**Work to be completed:**
What do the lines from the one containing "[Viber] (263, 358)" through the end of the entries say? Quote them exactly, and only them.

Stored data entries
+ + + + + + +

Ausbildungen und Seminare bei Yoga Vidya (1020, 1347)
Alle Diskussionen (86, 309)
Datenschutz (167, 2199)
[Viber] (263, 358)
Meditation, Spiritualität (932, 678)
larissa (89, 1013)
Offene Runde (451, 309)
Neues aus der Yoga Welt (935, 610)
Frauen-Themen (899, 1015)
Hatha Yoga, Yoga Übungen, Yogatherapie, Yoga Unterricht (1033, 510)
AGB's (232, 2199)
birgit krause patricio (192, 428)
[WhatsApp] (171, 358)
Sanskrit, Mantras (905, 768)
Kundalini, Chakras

+ + + + + + +

**Exercise response:**
[Viber] (263, 358)
Meditation, Spiritualität (932, 678)
larissa (89, 1013)
Offene Runde (451, 309)
Neues aus der Yoga Welt (935, 610)
Frauen-Themen (899, 1015)
Hatha Yoga, Yoga Übungen, Yogatherapie, Yoga Unterricht (1033, 510)
AGB's (232, 2199)
birgit krause patricio (192, 428)
[WhatsApp] (171, 358)
Sanskrit, Mantras (905, 768)
Kundalini, Chakras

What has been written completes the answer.